I arrived very weary. I left home in Cairo at lunch time on Tuesday, and was collected at Dunedin airport at about four thirty in the afternoon on Thursday. Even allowing for a ten hour time difference it was a very long trip.
The tutors stayed in beautiful accomodation and I was shown into a very elegant room. I spent my first ten minutes searching for bottled water. I was unable to believe that they would not supply it - how on earth was I supposed to brush my teeth? Even worse - it was now well after six on a Thursday night just before Easter, and I knew that all the shops in town would be closed until at least Saturday morning. How was I supposed to ge water without a way to travel. I was so weary I was hardly thinking straight.
Then it dawned on me. In New Zealand you can use tap water!!
It is funny the things that you carry with you after a posting in the third world. I kept looking the wrong way at the edges of roads. I kept trying to get into cars on the wrong side. A couple of times I caught myself starting the 'wait a minute' handsignal - which would possibly have been misinterpreted in New Zealand as something rude.
I am back in Australia now and can't stop worrying about the organisation for our Anzac Day breakfast for up to ninety Australians in Cairo. My cook is well briefed, and has probably been working on it for the last two days. We have waiters organised. I keep wondering if Bob remembered to give him the money to buy the food. We have planned bacon and eggs and sausages and grilled tomatoes. There will be some Moslems and for them we have organised halal sausages and will cook them inside, not on the pork-tainted barbecue. There will be damper and fruit salad, and anzacs to eat with rum-spiked coffee to keep out Cairo's early-morning cold when people come in from the dawn service.
It feels odd that this time Bob will be there without me. Last year I was there and Bob was up in Tobruk in Libya with the Minister for Defence for Anzac Day. The service in Cairo was haunting, and I can still feel the odd sense of ranks of people standing behind me - when behind me was a long cemetery, grassed and beautiful in the still cold morning, with nothing behind me but hundreds of white Commonwealth grave stones.

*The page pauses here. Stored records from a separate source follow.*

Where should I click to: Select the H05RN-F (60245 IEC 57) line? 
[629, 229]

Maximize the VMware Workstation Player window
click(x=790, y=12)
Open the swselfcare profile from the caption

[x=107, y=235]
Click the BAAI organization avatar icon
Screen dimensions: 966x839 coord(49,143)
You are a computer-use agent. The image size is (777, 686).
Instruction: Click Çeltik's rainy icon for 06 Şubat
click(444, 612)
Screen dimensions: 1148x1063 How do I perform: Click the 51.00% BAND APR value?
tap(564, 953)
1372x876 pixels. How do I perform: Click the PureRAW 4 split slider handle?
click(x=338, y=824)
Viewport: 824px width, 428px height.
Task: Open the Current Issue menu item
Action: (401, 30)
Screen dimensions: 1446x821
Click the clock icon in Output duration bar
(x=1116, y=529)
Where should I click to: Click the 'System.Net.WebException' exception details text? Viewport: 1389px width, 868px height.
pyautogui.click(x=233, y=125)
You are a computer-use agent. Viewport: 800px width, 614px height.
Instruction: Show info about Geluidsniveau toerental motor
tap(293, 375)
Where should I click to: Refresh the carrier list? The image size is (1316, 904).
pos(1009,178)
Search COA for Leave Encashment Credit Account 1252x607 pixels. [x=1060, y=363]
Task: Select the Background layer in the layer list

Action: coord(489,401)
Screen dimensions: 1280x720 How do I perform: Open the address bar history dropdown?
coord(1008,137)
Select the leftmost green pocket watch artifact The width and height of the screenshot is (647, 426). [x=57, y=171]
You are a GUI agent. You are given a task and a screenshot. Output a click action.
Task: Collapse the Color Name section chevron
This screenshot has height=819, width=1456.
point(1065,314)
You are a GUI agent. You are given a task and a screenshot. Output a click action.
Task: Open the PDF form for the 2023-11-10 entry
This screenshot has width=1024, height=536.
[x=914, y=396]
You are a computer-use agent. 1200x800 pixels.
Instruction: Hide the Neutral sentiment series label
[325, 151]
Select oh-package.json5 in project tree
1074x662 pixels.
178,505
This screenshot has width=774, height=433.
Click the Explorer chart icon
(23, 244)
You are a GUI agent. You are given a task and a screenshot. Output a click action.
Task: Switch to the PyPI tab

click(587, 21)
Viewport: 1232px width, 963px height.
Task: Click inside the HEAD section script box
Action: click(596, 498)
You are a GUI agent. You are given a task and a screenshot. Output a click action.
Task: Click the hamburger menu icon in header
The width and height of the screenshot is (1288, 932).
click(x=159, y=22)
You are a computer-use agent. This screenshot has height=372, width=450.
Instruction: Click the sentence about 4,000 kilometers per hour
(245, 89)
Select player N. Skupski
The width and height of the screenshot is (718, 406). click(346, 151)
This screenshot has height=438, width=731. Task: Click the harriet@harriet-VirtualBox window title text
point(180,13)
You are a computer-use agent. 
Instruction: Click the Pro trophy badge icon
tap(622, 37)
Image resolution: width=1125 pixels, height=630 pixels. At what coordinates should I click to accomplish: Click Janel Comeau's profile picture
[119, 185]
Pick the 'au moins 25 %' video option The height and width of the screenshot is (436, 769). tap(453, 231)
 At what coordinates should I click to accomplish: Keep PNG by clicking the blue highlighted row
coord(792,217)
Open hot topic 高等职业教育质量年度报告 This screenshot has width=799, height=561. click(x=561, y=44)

It has been delightful to see family in Canberra, and on Friday I travel to Coffs Harbour to teach at Be Creative by the Sea. Then I will be back in Egypt on the 11th May.
4 Comments:
Hi Jenny,
I attended my first expat Anzac Service in Berlin today. The Commonwealth gravemarkers are quite an astounding site!
I hope the Egyptian Service went well...although I wondered if it was interrupted due the happenings in Dahab? Thinking of Bob, and hoping all is OK..
Sounds like your travelling and quilt seminars are great. Wish you could come to Berlin! :)
Cheers
Nicole
Jenny:
As always it is good to catch up with all your news -- big hugs to those of the family who know us. K loved to see the photo of Bob on Elliott's blog and I enjoyed seeing Sam too!
So, if you managed a trip to Berlin, perhaps England too? It would be wonderful to see you again
Love, Tena
I'll look forward to your return. Reading your posts, is like a good book. Such a different world than where I live. Thank you for new perspectives.
I smiled at the various lttle things you found you were doing or missing in your sudden transposition from third to first world, Jenny - yo mismo, perro aqui es la aqua excellente, muy bien.